Provided text:
= = = = =

Ready to master some foundational info about leads, pipelines, and funnels? Let’s dive in.

What Are Leads in Sales?

Put simply, a lead is a person or business contact who has the potential to become a paying client or customer.

A prospective lead is identified when they either connect with your company (for example, by signing up for an initial sales call) or a salesperson from your company identifies a person or business as a possible lead.

After a prospective lead is identified, a salesperson will then qualify them. This means they will determine whether the person or business seems like a possible client or customer based on whether their interests, needs, pain points, and financial standing match the services or products offered by the company in question.

If a person or business passes through this qualifying stage, then they officially become a lead and continue on in the sales process.

What Is a Sales Pipeline?

Your sales pipeline represents every stage of your sales process and lets you categorize where your prospects are in the process at any given time.

This information can help you estimate how many sales you may close over a given time period, as well as how much revenue your business is generating and when. It also makes it easier to identify where to invest salespeople’s time and energy.

The more prospects there are in your sales pipeline, the more likely you are to keep growing your revenue. That said, every prospect moves through the pipeline at their own pace, depending on how interested they are in your products or services, whether a salesperson has created a sense of urgency, and other personalized factors.

Even though sales pipelines can be useful tools for predicting conversions and revenue, a pipeline is not the same as a sales forecast. A pipeline represents every stage of the sales process and can be used to track where prospects are in the process and what steps a salesperson has taken. In contrast, a forecast focuses on the likely number of conversions in a particular period of time.

A sales pipeline should also not be confused with a sales funnel, which we’ll define in the next section.

= = = = =

Dataset entries:
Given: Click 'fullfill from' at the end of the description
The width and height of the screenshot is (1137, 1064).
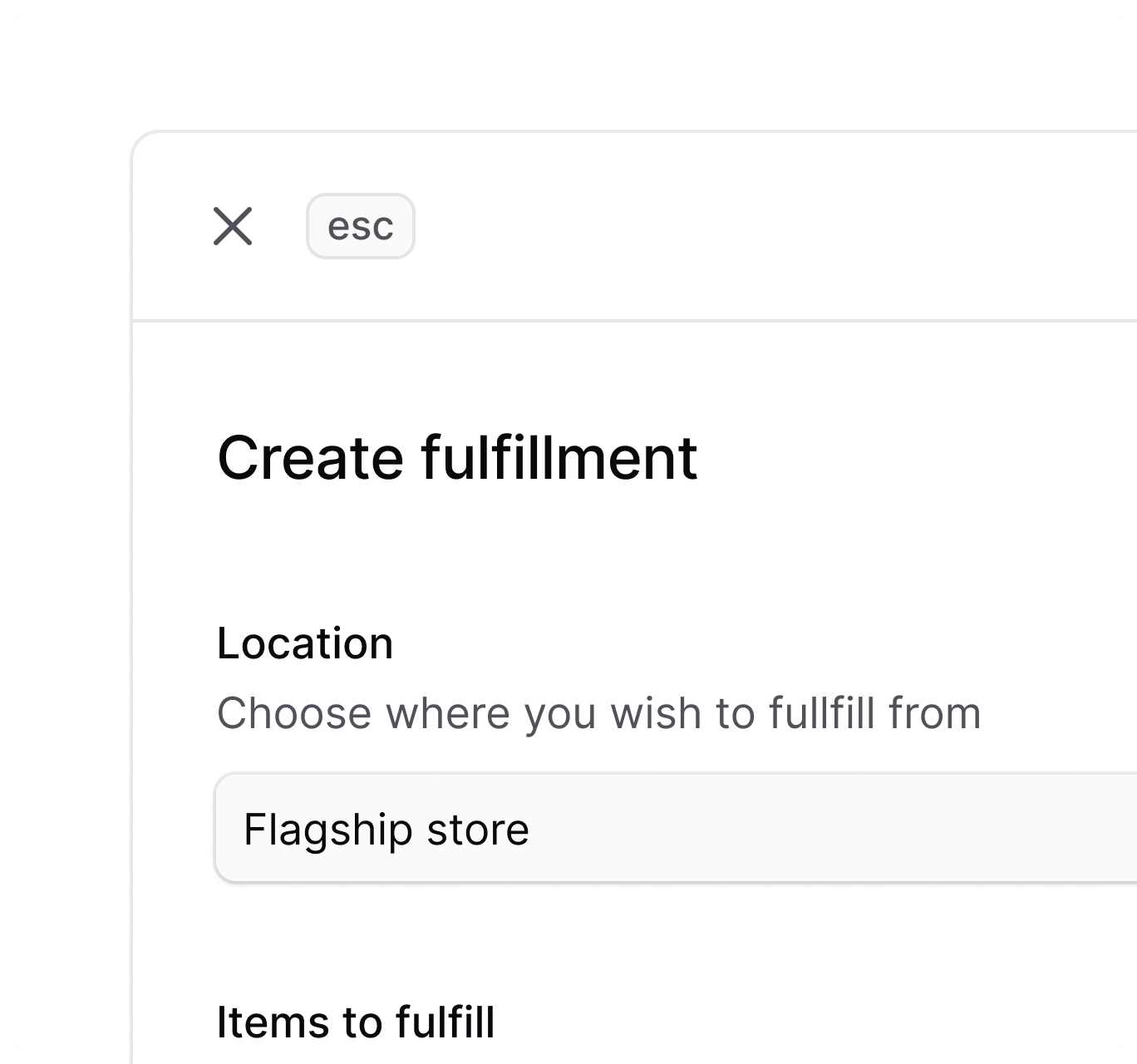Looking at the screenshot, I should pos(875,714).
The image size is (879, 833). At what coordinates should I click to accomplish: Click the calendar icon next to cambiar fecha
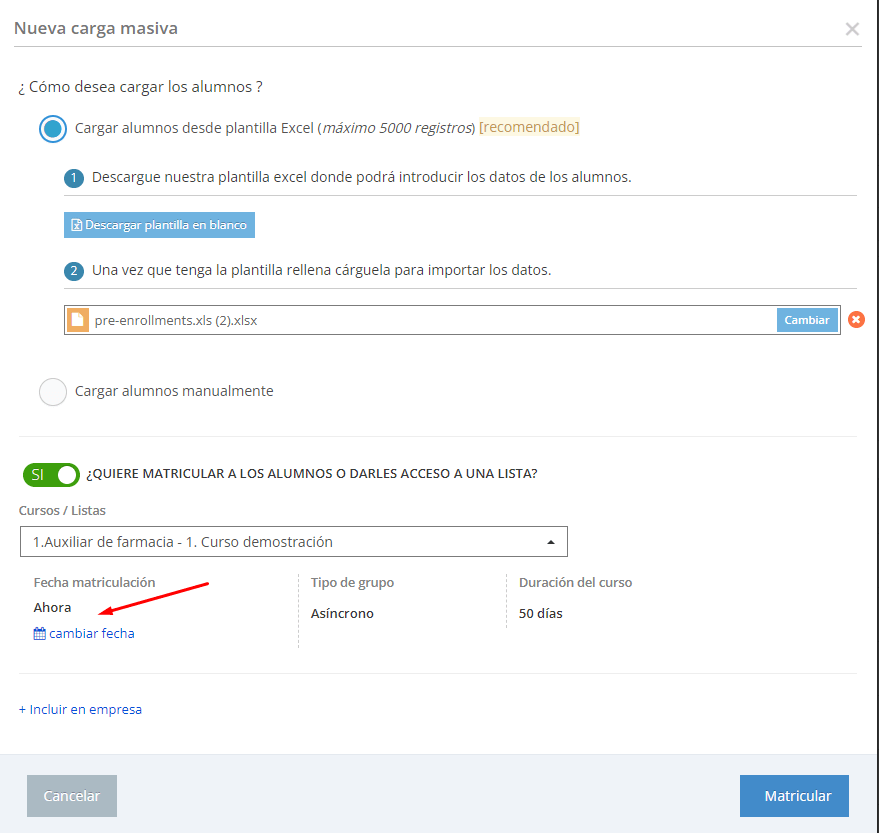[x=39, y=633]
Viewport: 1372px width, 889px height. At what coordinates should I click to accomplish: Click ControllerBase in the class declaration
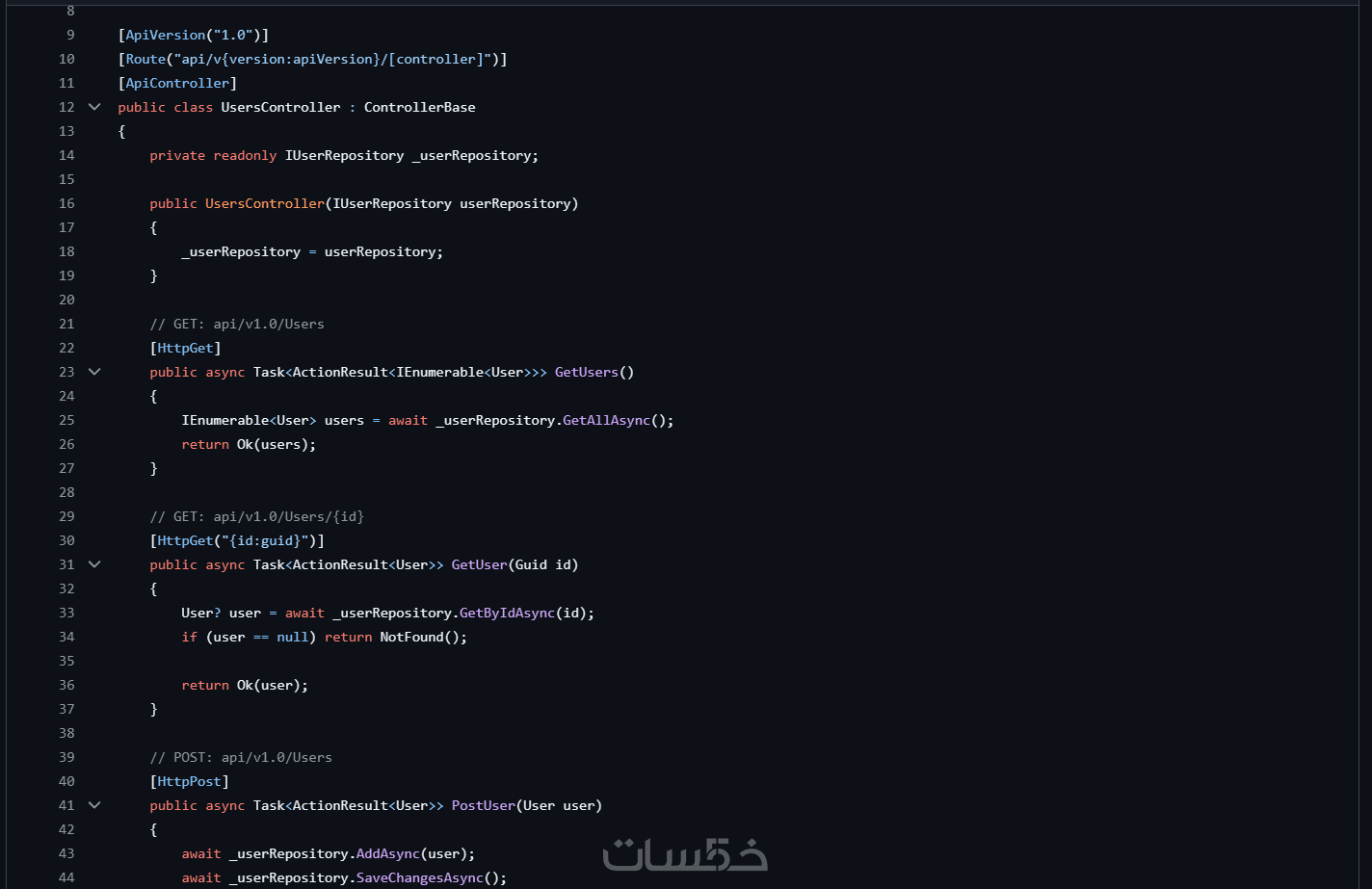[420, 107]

= = = = =

Tasks to complete:
(a) In the passage on leads and sales pipelines, what does a sales forecast focus on?
(b) Repeat the passage on leads and sales pipelines word for word from "Your sales pipeline represents" up to and including "other personalized factors.".
(c) Pick up the passage on leads and sales pipelines after its final sentence and continue writing it.

Answers by task:
(a) A forecast focuses on the likely number of conversions in a particular period of time.

(b)
Your sales pipeline represents every stage of your sales process and lets you categorize where your prospects are in the process at any given time.

This information can help you estimate how many sales you may close over a given time period, as well as how much revenue your business is generating and when. It also makes it easier to identify where to invest salespeople’s time and energy.

The more prospects there are in your sales pipeline, the more likely you are to keep growing your revenue. That said, every prospect moves through the pipeline at their own pace, depending on how interested they are in your products or services, whether a salesperson has created a sense of urgency, and other personalized factors.

(c)
While there are plenty of sales pipeline tools and templates available, each company’s pipeline will look a bit different. That said, a general model for a sales pipeline might look something like:

  • Prospecting and lead generation, in which a salesperson identifies possible customers or potential customers make contact with a salesperson

  • Qualification, in which a salesperson determines whether a given prospect is a good fit for a sales investment

  • Meeting, in which a salesperson and lead chat about a possible relationship

  • Proposal, in which the salesperson shares a proposal or offer for the lead to review

  • Post-proposal, in which the salesperson follows up on their proposal

  • Sale, in which the salesperson closes the deal and contracts are signed

This is a very simplified sales pipeline, and it’s quite possible that yours will involve many more steps. The point is that the sales pipeline is meant to reflect every step salespeople take in order to move leads through the sales process and toward a conversion, as well as where leads are in the sales process at any given time.

What Is a Sales Funnel?

While a sales pipeline focuses on the stages of the sales process from the point of view of a salesperson, sales funnels focus on the path that prospects and buyers take through the sales process.

The word funnel serves as an apt visual representation: There will be more prospects at the top of the sales funnel than there will be potential customers at the bottom. The funnel shrinks as prospects and leads move through and are naturally filtered out by the sales process.

Sometimes sales funnel stages are defined by the acronym AIDA.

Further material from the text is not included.